→ **Assignment**: Go through the records below and copy out every line holding "badge".

Available data below:

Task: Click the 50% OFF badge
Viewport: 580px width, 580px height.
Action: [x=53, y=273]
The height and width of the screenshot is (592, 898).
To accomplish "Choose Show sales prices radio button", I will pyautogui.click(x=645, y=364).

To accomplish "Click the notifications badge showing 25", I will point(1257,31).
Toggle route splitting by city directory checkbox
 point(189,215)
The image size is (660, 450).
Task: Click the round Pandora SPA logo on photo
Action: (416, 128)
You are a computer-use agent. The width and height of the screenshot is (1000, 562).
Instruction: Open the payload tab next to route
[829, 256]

End of Available data.
Available data below:

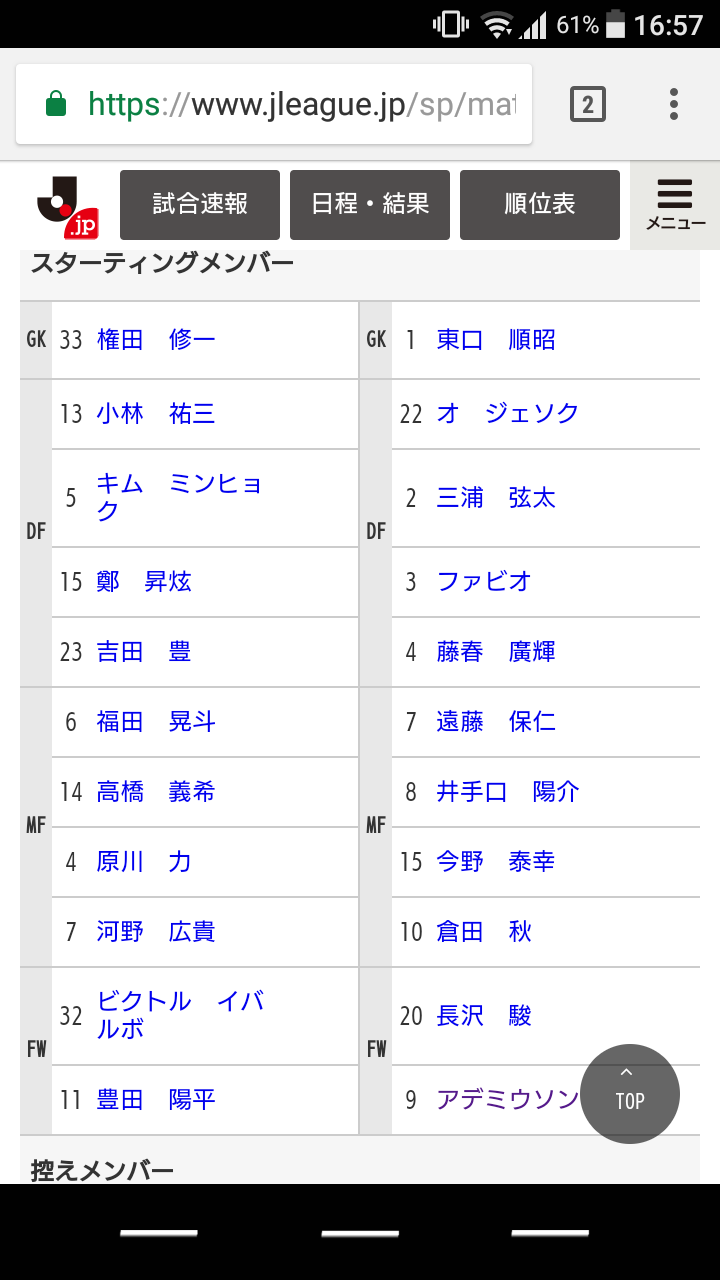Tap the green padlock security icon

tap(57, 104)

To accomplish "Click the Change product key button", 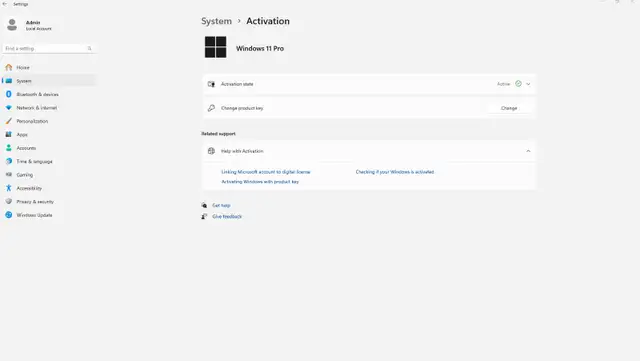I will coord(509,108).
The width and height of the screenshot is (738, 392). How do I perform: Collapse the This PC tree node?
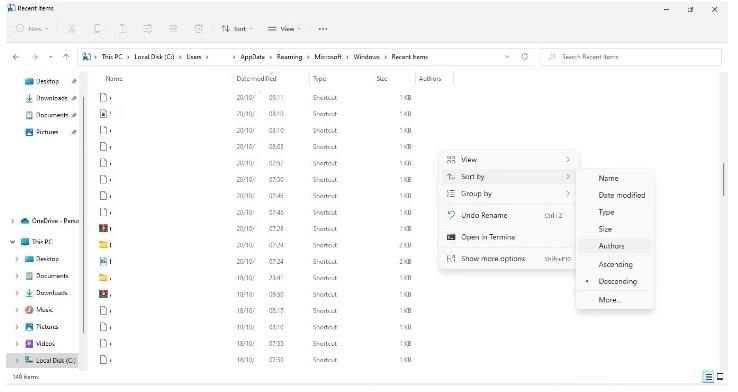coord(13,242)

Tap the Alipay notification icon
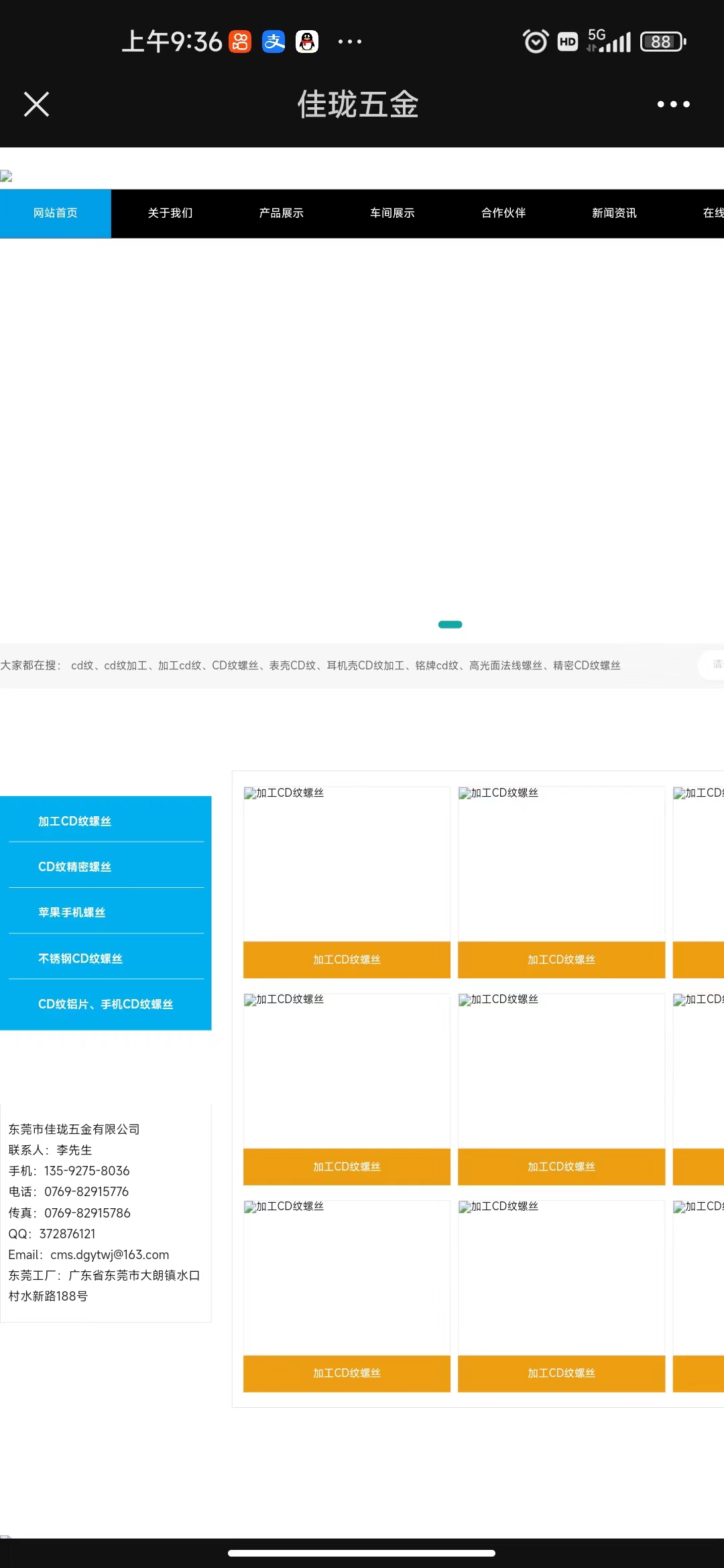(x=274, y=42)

End of Available data.

→ **Answer space**:
Task: Click the 50% OFF badge
To accomplish "Click the notifications badge showing 25", I will point(1257,31).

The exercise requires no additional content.